Thursday, June 19, 2008

Action Alert

Today, the Senate is debating a housing rescue package that includes $4 billion of neighborhood stabilization funds to help states and localities struggling to manage the fallout of vacant and abandoned properties caused by the foreclosure crisis. Rather than having properties sitting vacant and attracting blight, these funds would help to purchase vacant, blighted properties, rehabilitate them, and resell or rent them affordably to qualified families. More specifically, the $4 billion that would be distributed to state and local governments would:

*Generate $8.6 billion in additional economic activity, more than paying for the cost of the program twice over

*Restore 120,000 homes to productive use, reducing downward pressure on neighboring home values

*Create 80,000 new jobs in construction and other industries

*Save localities $1.2 billion in costs associated with foreclosed properties, ranging from lawn mowing and boarding up properties to adding police patrols and extinguishing fires

*Directly provide $200 million in property tax revenues which would otherwise have been lost

It is anticipated that efforts will be made to remove this funding during the current debate in the Senate and upcoming consideration by the House of Representatives. To take action, please call your Senators, Congressman and Members of the House Leadership and demand that Congress retain this much needed funding that will not only help purchase and rehabilitate these properties, but will also create new jobs and economic activity.


At the end of the first quarter of 2008, there were an estimated 1.27 million properties in foreclosure in the United States.
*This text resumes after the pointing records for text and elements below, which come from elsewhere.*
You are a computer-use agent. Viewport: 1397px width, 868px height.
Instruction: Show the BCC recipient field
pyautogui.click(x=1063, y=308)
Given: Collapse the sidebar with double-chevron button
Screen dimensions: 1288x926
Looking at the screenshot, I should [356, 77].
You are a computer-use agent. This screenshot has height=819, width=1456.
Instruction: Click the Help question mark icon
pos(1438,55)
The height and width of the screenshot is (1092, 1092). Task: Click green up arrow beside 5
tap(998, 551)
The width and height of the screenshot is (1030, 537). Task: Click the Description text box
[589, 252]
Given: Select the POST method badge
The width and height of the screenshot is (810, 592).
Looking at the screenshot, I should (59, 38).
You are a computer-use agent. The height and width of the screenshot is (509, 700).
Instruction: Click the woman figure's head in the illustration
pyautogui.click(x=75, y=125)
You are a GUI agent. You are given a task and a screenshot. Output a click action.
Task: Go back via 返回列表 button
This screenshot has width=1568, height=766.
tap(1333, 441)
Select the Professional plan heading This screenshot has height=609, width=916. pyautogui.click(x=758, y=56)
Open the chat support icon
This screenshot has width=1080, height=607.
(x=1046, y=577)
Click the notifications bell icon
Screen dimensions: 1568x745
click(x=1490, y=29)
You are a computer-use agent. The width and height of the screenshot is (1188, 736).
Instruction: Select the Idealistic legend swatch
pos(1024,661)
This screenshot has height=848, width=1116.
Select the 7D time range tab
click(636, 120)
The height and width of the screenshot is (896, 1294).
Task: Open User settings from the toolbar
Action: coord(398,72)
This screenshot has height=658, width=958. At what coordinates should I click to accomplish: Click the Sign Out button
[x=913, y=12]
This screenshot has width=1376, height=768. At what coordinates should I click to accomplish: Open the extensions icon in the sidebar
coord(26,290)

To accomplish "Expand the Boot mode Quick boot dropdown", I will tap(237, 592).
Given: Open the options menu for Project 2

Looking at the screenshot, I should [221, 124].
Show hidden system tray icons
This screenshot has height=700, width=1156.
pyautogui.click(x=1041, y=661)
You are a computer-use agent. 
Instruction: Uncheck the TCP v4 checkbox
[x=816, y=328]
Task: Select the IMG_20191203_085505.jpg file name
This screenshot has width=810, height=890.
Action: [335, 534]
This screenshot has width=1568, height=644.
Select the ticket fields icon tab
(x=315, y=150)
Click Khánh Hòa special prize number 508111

In addition, there were approximately 350,000 sub-prime mortgages more than 90 days delinquent where foreclosure proceedings had not yet begun. The national foreclosure crisis is affecting not only individual families, but whole communities, cities and states that are struggling to manage the fallout of vacant and abandoned properties. Already tight state and municipal budgets are hard-pressed to cover the rising costs of boarding up abandoned properties, removing trash and combating increased vandalism, arson and property and personal crimes. Home prices are falling and middle-class wealth, long accumulated through home equity, is dwindling.